─── DATA PROVIDED

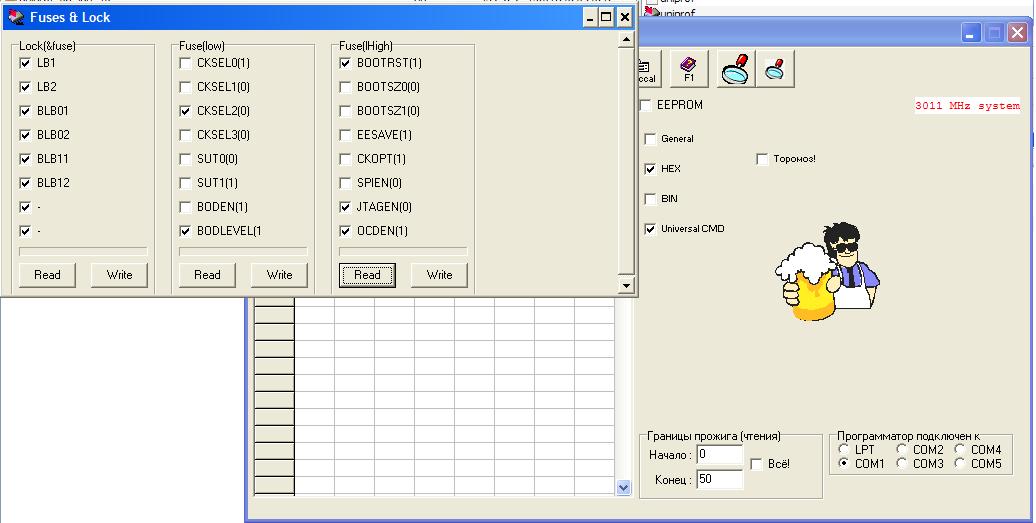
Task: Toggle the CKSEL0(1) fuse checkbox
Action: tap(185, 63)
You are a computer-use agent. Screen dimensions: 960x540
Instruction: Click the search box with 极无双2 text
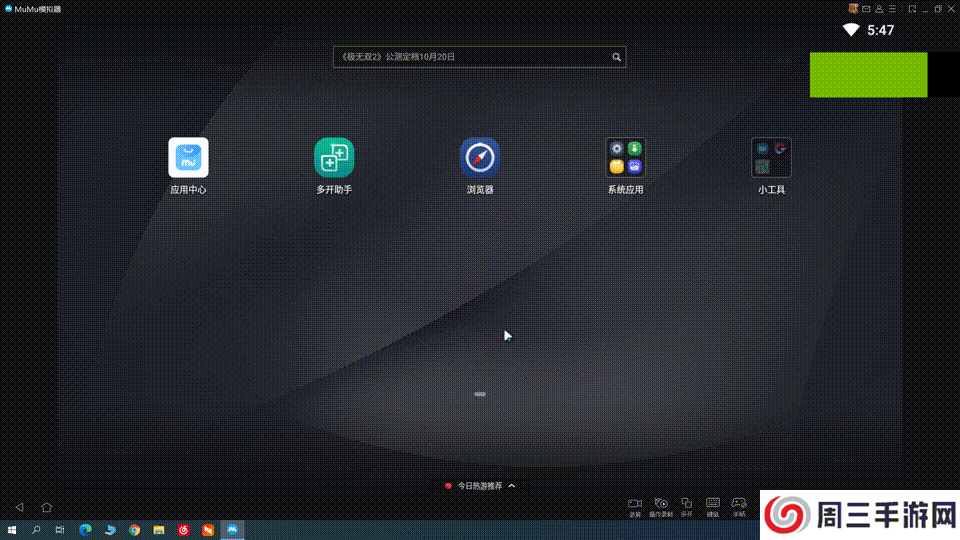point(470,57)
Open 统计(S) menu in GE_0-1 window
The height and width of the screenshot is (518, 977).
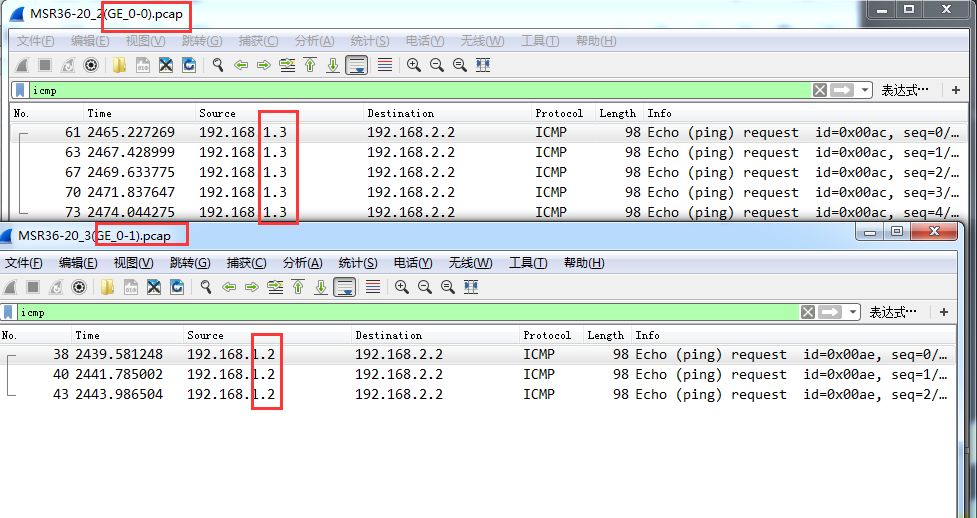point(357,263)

──────

▸ EXERCISE REQUIREMENTS
Only exact copies are wanted here. Write out the lines from the one containing "You are a computer-use" through the end of the material and no others, omitting all pictures.

▸ EXERCISE RESULT
You are a computer-use agent. Screen dimensions: 960x540
Instruction: Click the search box with 极无双2 text
point(470,57)
Open 统计(S) menu in GE_0-1 window
The height and width of the screenshot is (518, 977).
point(357,263)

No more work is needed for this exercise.